■ **What you are asked to do**:
All lines from the one containing "Instruction: Select Sales" through the end of the data below are to be repeated exactly, with pictures left out.

■ **Data to process**:
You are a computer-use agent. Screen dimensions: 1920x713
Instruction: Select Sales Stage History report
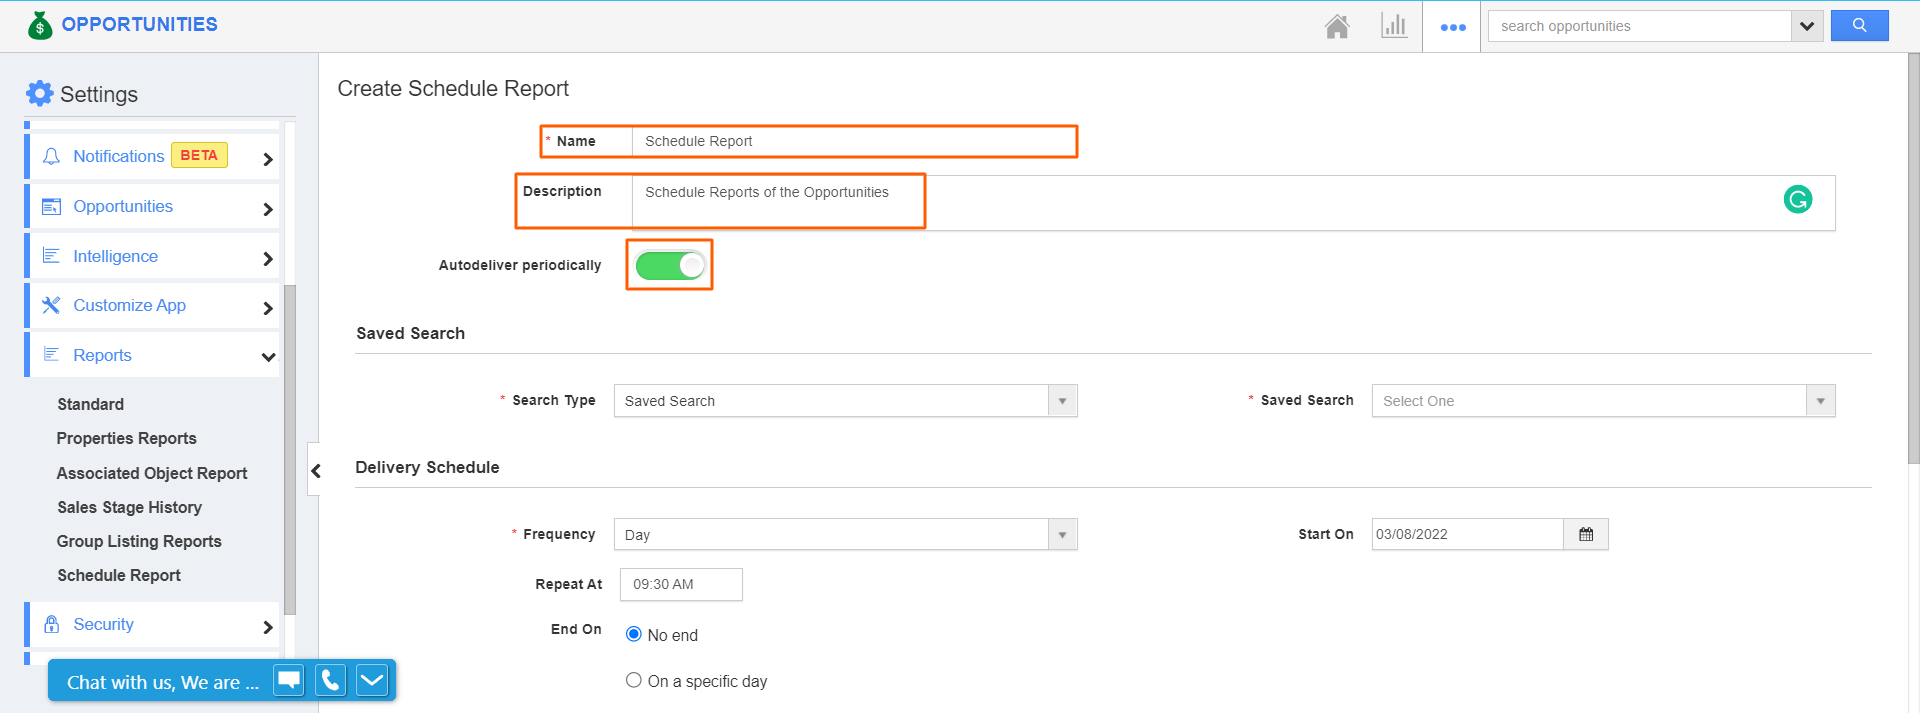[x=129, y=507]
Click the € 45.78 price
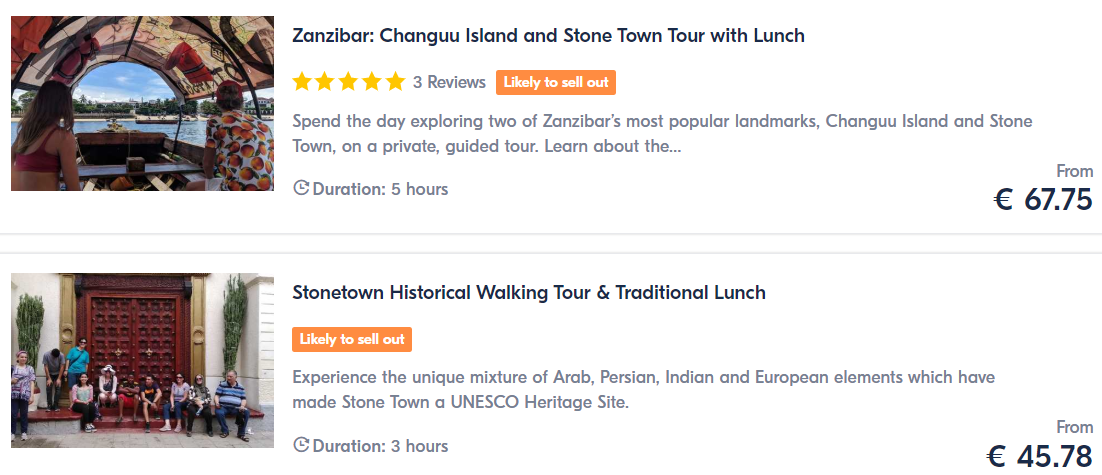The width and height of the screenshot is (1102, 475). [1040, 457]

■ **Answer space**:
Instruction: Select Sales Stage History report
[x=129, y=507]
Click the € 45.78 price
The width and height of the screenshot is (1102, 475). [1040, 457]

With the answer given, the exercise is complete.